*** Information provided ***

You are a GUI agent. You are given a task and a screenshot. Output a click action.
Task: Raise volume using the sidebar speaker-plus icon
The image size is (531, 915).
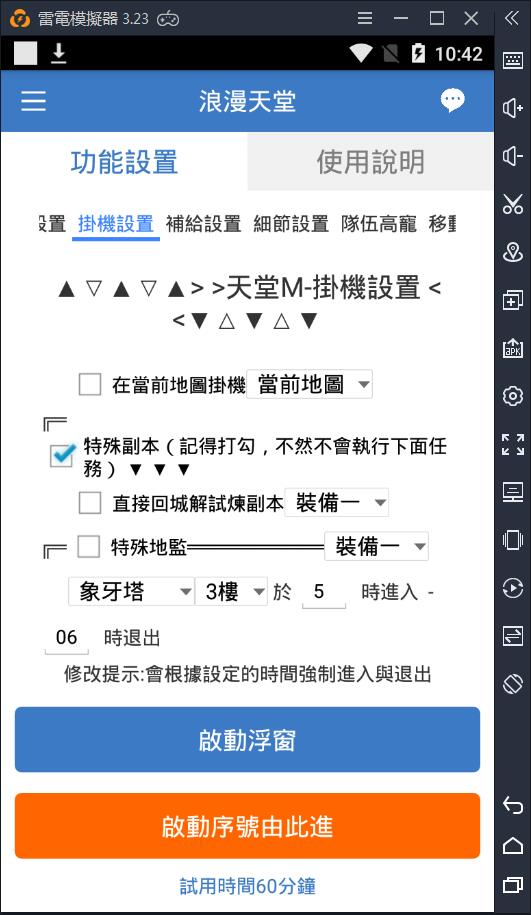pos(512,108)
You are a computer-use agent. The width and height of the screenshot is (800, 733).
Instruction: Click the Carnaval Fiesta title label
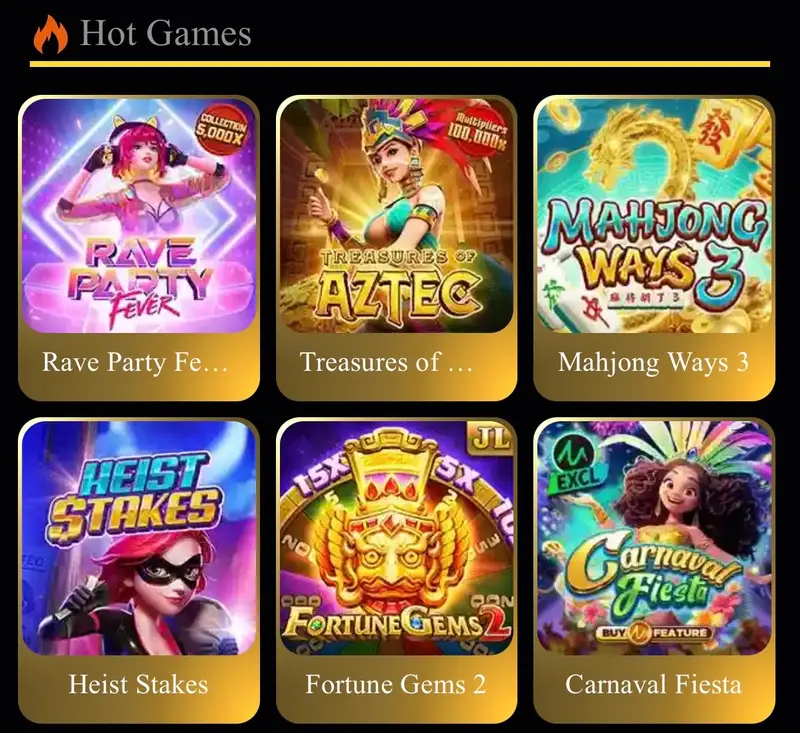pos(654,684)
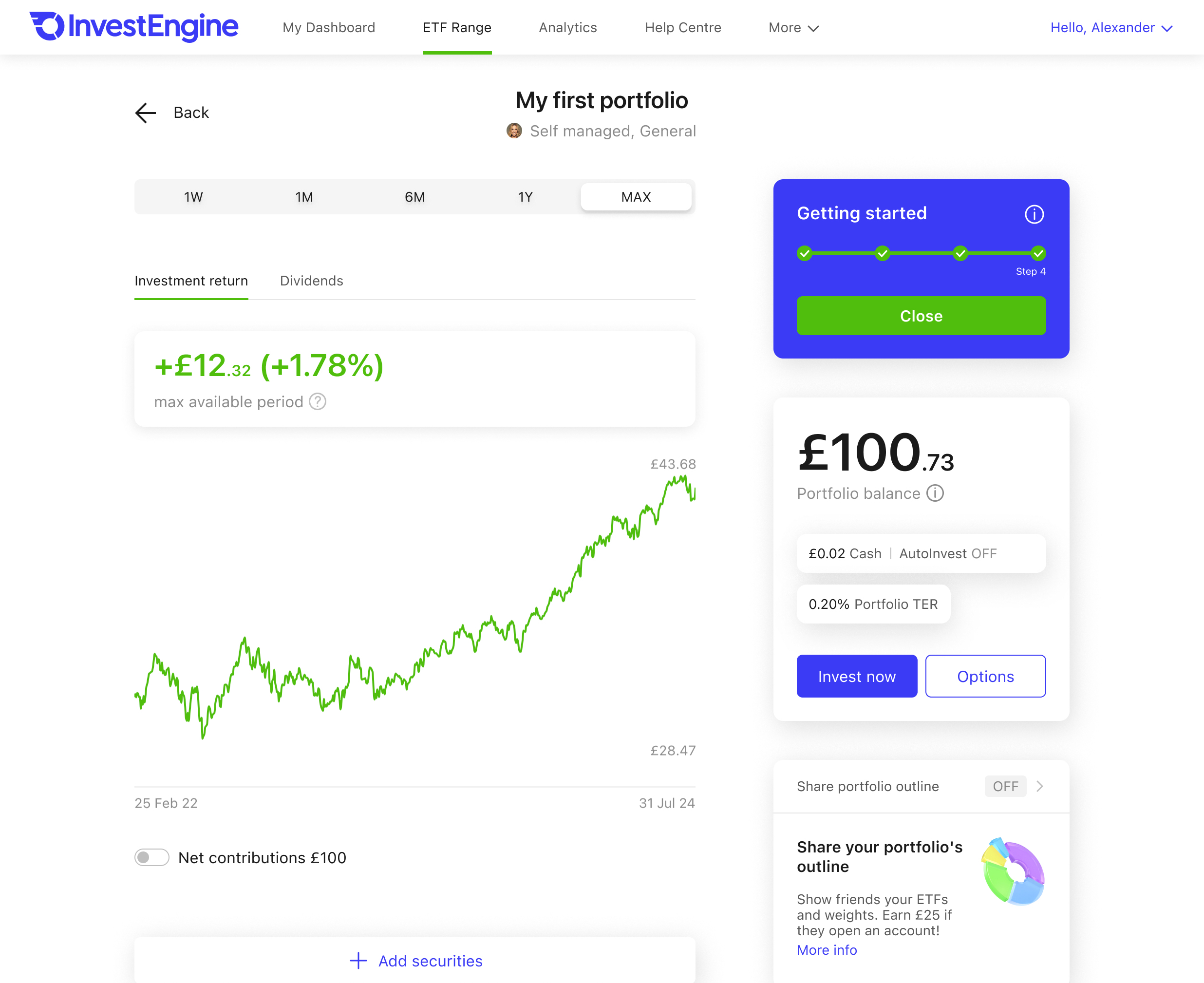This screenshot has height=983, width=1204.
Task: Click the Portfolio balance info icon
Action: [936, 493]
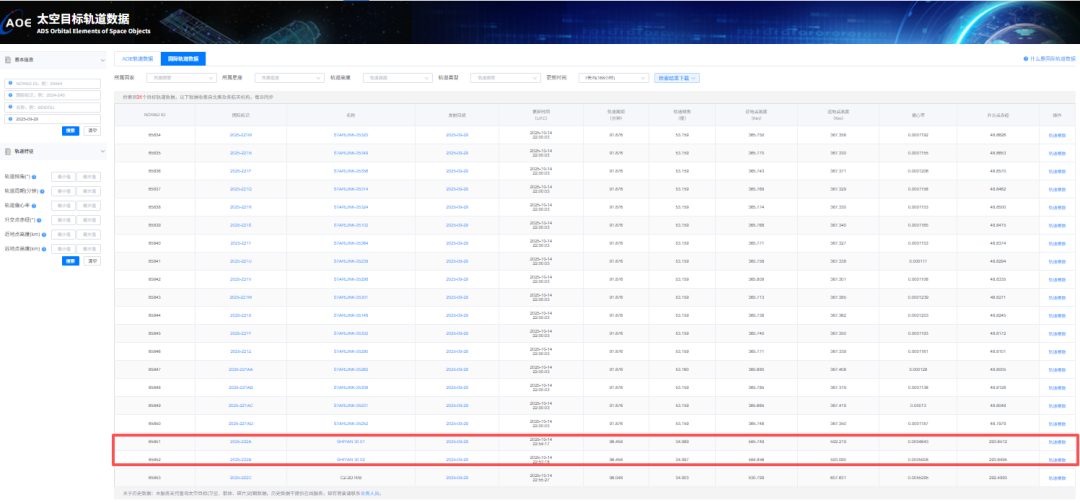Click the 检索结果下载 button
The image size is (1080, 503).
[x=677, y=77]
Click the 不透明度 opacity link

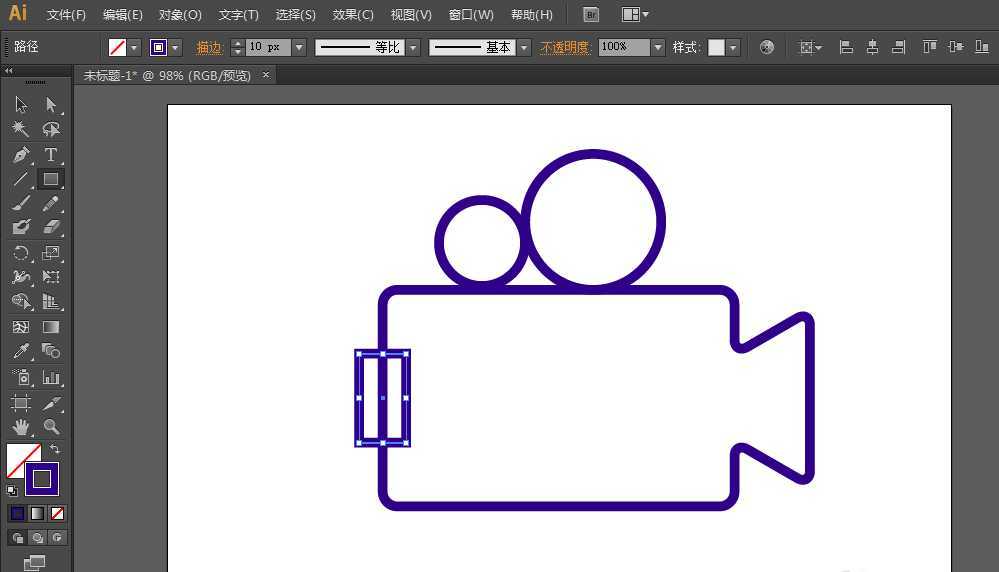pos(564,47)
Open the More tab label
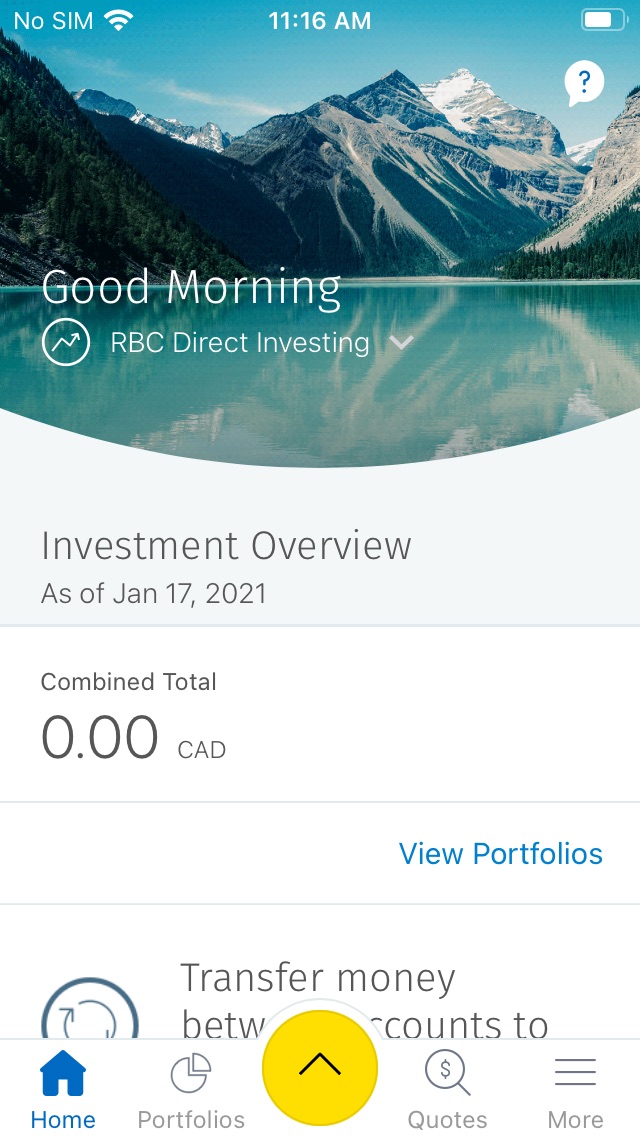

*** End of Information provided ***

### Work to be completed
Check each line above for "agent" and return the ones that have it.

### Solution for this exercise
You are a GUI agent. You are given a task and a screenshot. Output a click action.
You are a computer-use agent. The width and height of the screenshot is (800, 733).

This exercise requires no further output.